Skip to main content

Token Labeling Toolbox for training image models

Project description

All Tokens Matter: Token Labeling for Training Better Vision Transformers (arxiv)

This is a Pytorch implementation of our paper.

Compare

Comparison between the proposed LV-ViT and other recent works based on transformers.
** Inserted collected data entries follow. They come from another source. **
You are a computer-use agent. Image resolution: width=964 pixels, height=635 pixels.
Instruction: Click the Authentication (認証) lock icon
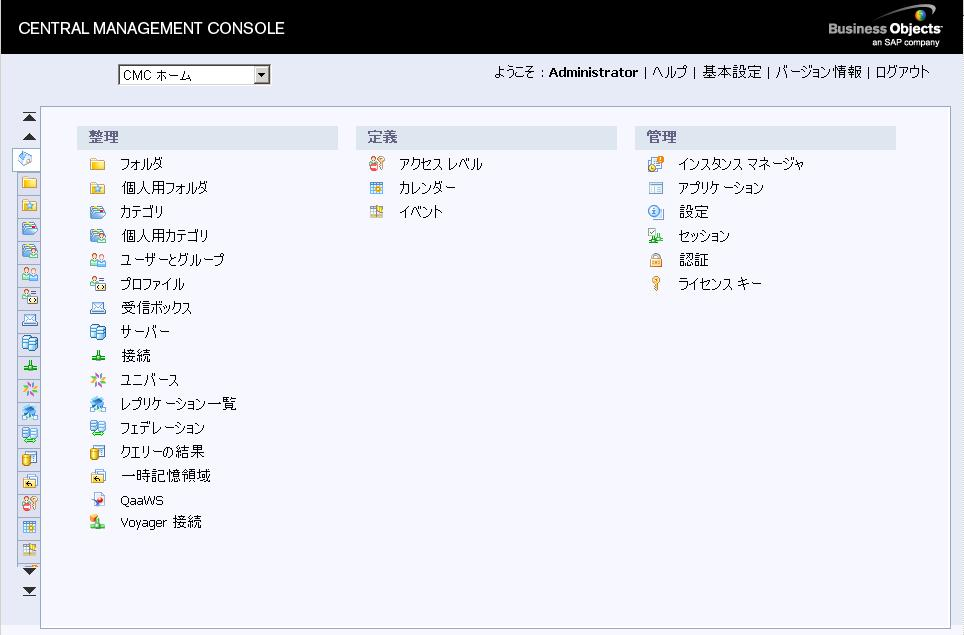655,260
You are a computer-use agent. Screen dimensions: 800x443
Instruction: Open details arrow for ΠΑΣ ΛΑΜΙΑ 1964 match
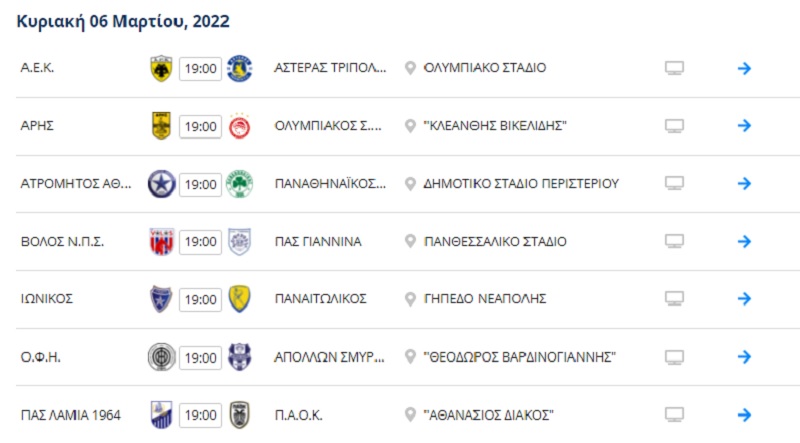click(x=744, y=414)

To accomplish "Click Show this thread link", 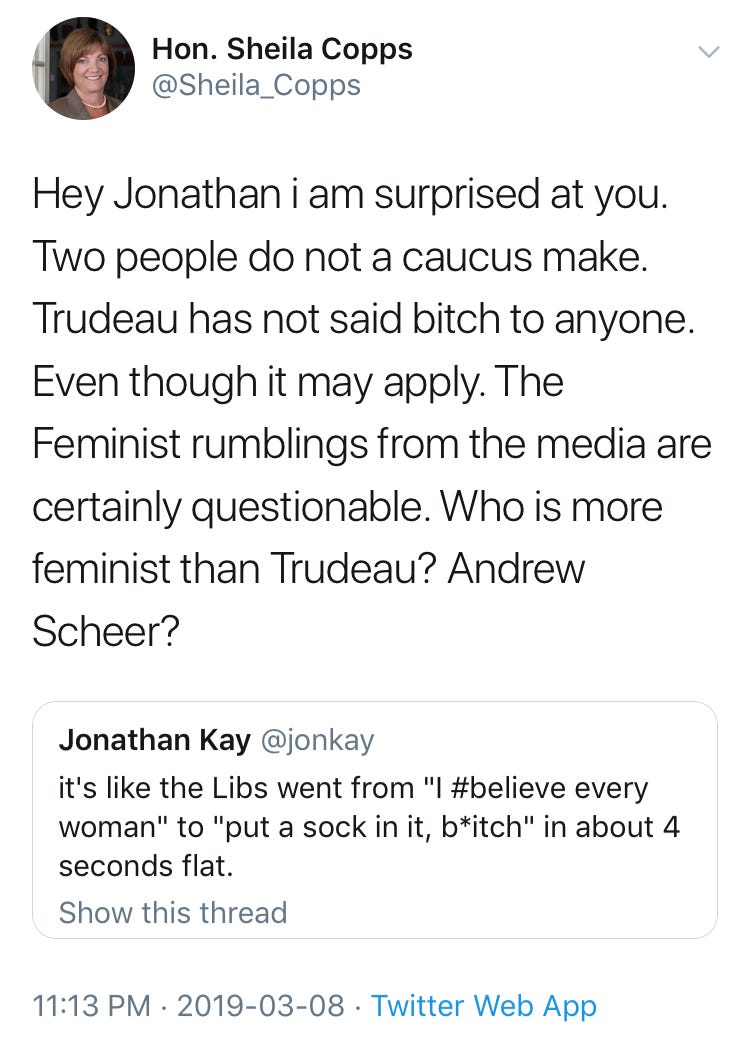I will click(173, 912).
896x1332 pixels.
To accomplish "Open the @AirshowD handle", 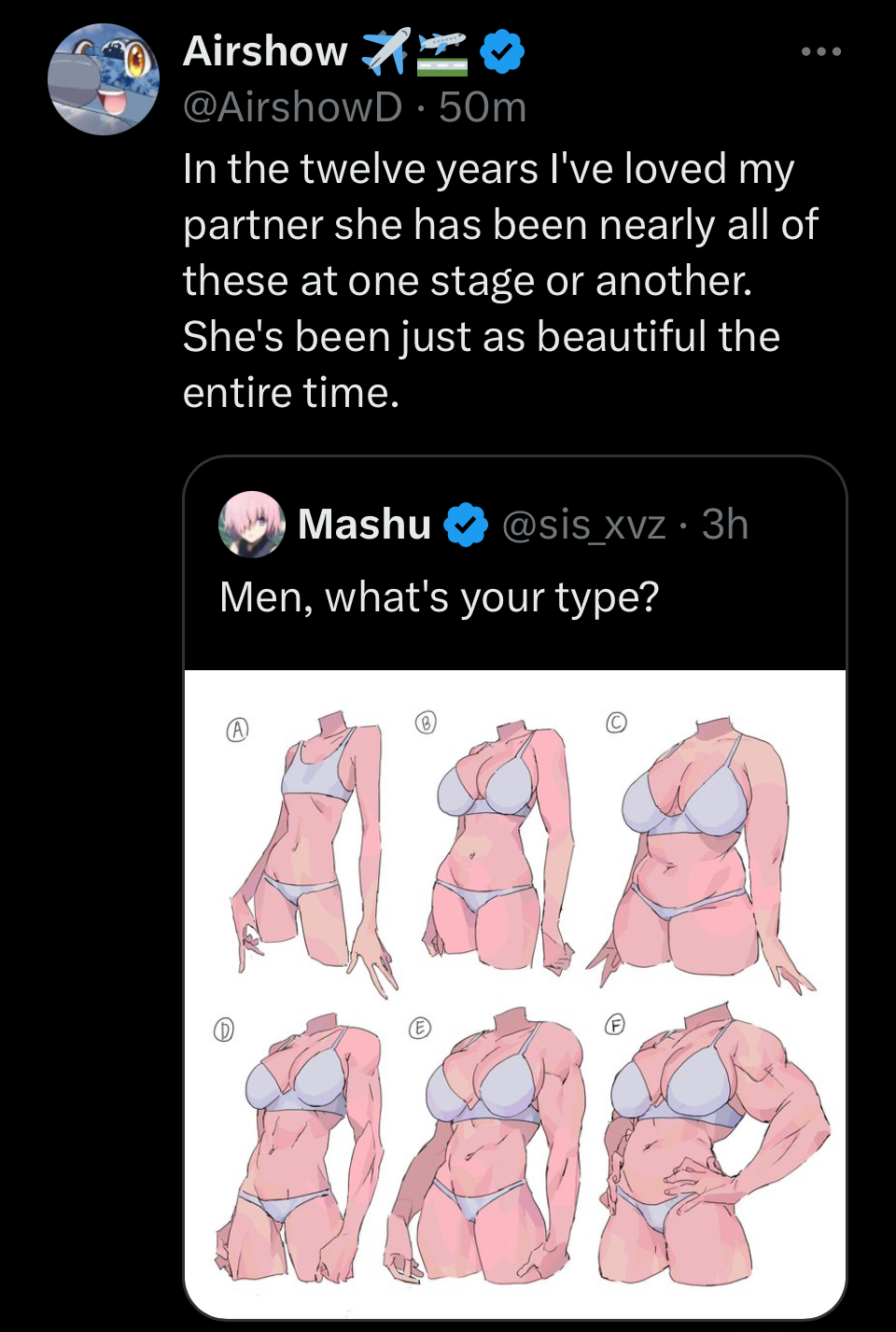I will pyautogui.click(x=293, y=107).
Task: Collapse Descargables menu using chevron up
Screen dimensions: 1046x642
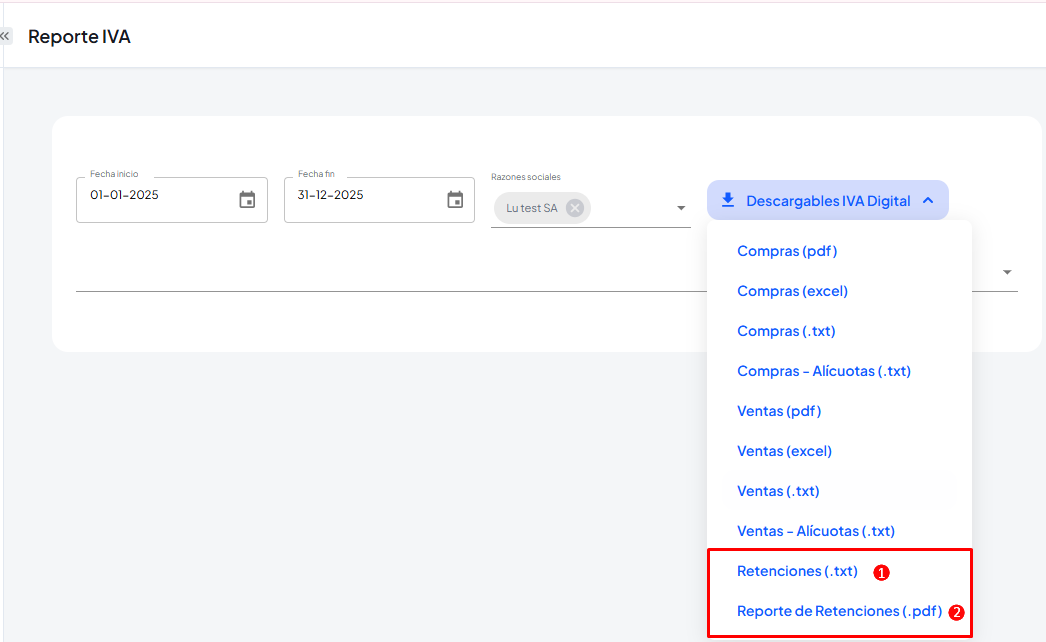Action: point(928,201)

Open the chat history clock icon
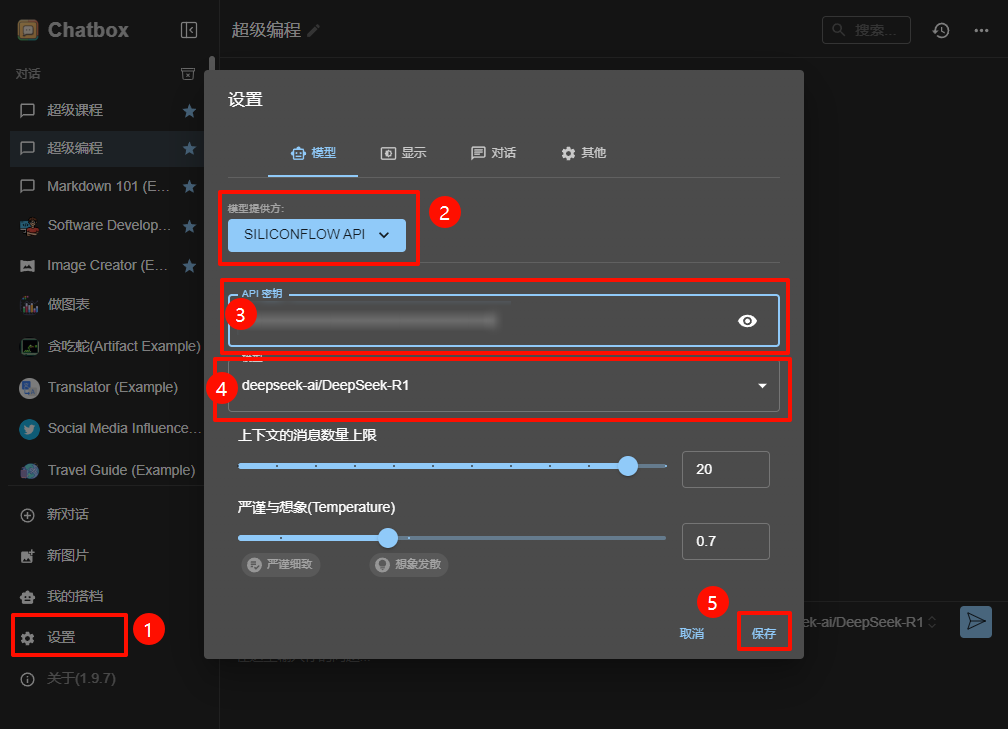[x=941, y=30]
Note that we only show models whose model sizes are under 100M.

Our codes are based on the pytorch-image-models by Ross Wightman.

Update

2021.7: Add script to generate label data.

2021.6: Support pip install tlt to use our Token Labeling Toolbox for image models.

2021.6: Release training code and segmentation model.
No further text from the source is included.